## [What you are asked to do]
Would it be possible to reproduce every entry exactly, please?

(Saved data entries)
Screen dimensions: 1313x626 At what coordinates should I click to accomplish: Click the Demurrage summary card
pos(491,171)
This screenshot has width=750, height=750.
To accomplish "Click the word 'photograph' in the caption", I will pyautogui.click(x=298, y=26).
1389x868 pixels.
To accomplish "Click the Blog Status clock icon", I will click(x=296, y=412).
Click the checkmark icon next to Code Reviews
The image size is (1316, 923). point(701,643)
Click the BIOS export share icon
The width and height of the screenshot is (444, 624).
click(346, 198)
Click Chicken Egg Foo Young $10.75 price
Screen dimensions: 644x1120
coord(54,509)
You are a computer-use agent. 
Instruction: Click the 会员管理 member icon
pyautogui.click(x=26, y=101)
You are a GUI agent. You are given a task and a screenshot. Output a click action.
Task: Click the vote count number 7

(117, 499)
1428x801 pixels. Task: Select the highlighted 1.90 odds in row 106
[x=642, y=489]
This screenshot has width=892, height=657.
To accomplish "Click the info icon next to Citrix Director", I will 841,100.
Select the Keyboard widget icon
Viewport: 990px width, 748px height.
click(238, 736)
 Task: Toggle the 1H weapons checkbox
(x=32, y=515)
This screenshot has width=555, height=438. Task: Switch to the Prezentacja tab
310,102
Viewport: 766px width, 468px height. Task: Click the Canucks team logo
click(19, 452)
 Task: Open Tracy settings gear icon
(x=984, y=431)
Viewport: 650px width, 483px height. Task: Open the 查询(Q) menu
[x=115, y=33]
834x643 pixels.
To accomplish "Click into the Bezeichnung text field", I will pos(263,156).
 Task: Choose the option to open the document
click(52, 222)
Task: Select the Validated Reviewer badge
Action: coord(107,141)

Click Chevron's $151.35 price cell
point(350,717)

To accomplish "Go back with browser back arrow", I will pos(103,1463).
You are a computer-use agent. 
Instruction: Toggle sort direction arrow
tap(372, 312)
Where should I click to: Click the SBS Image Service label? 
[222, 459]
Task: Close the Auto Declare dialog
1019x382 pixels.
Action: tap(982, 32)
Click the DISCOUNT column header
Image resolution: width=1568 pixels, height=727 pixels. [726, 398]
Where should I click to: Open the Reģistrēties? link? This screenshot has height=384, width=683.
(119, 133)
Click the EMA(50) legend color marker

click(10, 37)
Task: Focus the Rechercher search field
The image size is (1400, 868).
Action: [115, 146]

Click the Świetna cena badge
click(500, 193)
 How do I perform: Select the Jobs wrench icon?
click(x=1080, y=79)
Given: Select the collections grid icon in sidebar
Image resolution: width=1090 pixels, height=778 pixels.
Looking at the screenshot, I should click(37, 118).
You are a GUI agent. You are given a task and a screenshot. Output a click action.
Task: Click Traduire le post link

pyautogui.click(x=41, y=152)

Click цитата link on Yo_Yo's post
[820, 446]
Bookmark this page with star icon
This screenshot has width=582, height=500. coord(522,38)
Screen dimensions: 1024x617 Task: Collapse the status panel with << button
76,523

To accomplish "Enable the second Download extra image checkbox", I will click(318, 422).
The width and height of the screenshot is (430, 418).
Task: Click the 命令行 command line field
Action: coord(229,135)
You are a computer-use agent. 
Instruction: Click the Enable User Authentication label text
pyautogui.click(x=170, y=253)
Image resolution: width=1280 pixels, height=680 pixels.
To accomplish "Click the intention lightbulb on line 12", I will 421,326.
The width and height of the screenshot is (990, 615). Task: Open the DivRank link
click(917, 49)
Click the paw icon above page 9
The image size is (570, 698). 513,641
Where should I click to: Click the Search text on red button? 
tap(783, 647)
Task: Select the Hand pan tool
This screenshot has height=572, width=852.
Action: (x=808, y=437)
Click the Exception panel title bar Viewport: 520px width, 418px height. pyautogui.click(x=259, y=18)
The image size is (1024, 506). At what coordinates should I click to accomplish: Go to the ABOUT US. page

## [Finished exercise]
Screen dimensions: 1313x626 At what coordinates should I click to accomplish: Click the Demurrage summary card
pos(491,171)
This screenshot has width=750, height=750.
To accomplish "Click the word 'photograph' in the caption", I will pyautogui.click(x=298, y=26).
1389x868 pixels.
To accomplish "Click the Blog Status clock icon", I will click(x=296, y=412).
Click the checkmark icon next to Code Reviews
The image size is (1316, 923). point(701,643)
Click the BIOS export share icon
The width and height of the screenshot is (444, 624).
click(346, 198)
Click Chicken Egg Foo Young $10.75 price
Screen dimensions: 644x1120
coord(54,509)
You are a computer-use agent. 
Instruction: Click the 会员管理 member icon
pyautogui.click(x=26, y=101)
You are a GUI agent. You are given a task and a screenshot. Output a click action.
Task: Click the vote count number 7

(117, 499)
1428x801 pixels. Task: Select the highlighted 1.90 odds in row 106
[x=642, y=489]
This screenshot has width=892, height=657.
To accomplish "Click the info icon next to Citrix Director", I will 841,100.
Select the Keyboard widget icon
Viewport: 990px width, 748px height.
click(238, 736)
 Task: Toggle the 1H weapons checkbox
(x=32, y=515)
This screenshot has width=555, height=438. Task: Switch to the Prezentacja tab
310,102
Viewport: 766px width, 468px height. Task: Click the Canucks team logo
click(19, 452)
 Task: Open Tracy settings gear icon
(x=984, y=431)
Viewport: 650px width, 483px height. Task: Open the 查询(Q) menu
[x=115, y=33]
834x643 pixels.
To accomplish "Click into the Bezeichnung text field", I will pos(263,156).
 Task: Choose the option to open the document
click(52, 222)
Task: Select the Validated Reviewer badge
Action: coord(107,141)

Click Chevron's $151.35 price cell
point(350,717)

To accomplish "Go back with browser back arrow", I will pos(103,1463).
You are a computer-use agent. 
Instruction: Toggle sort direction arrow
tap(372, 312)
Where should I click to: Click the SBS Image Service label? 
[222, 459]
Task: Close the Auto Declare dialog
1019x382 pixels.
Action: tap(982, 32)
Click the DISCOUNT column header
Image resolution: width=1568 pixels, height=727 pixels. [726, 398]
Where should I click to: Open the Reģistrēties? link? This screenshot has height=384, width=683.
(119, 133)
Click the EMA(50) legend color marker

click(10, 37)
Task: Focus the Rechercher search field
The image size is (1400, 868).
Action: [115, 146]

Click the Świetna cena badge
click(500, 193)
 How do I perform: Select the Jobs wrench icon?
click(x=1080, y=79)
Given: Select the collections grid icon in sidebar
Image resolution: width=1090 pixels, height=778 pixels.
Looking at the screenshot, I should click(37, 118).
You are a GUI agent. You are given a task and a screenshot. Output a click action.
Task: Click Traduire le post link

pyautogui.click(x=41, y=152)

Click цитата link on Yo_Yo's post
[820, 446]
Bookmark this page with star icon
This screenshot has width=582, height=500. coord(522,38)
Screen dimensions: 1024x617 Task: Collapse the status panel with << button
76,523

To accomplish "Enable the second Download extra image checkbox", I will click(318, 422).
The width and height of the screenshot is (430, 418).
Task: Click the 命令行 command line field
Action: coord(229,135)
You are a computer-use agent. 
Instruction: Click the Enable User Authentication label text
pyautogui.click(x=170, y=253)
Image resolution: width=1280 pixels, height=680 pixels.
To accomplish "Click the intention lightbulb on line 12", I will 421,326.
The width and height of the screenshot is (990, 615). Task: Open the DivRank link
click(917, 49)
Click the paw icon above page 9
The image size is (570, 698). 513,641
Where should I click to: Click the Search text on red button? 
tap(783, 647)
Task: Select the Hand pan tool
This screenshot has height=572, width=852.
Action: (x=808, y=437)
Click the Exception panel title bar Viewport: 520px width, 418px height. pyautogui.click(x=259, y=18)
The image size is (1024, 506). At what coordinates should I click to accomplish: Go to the ABOUT US. page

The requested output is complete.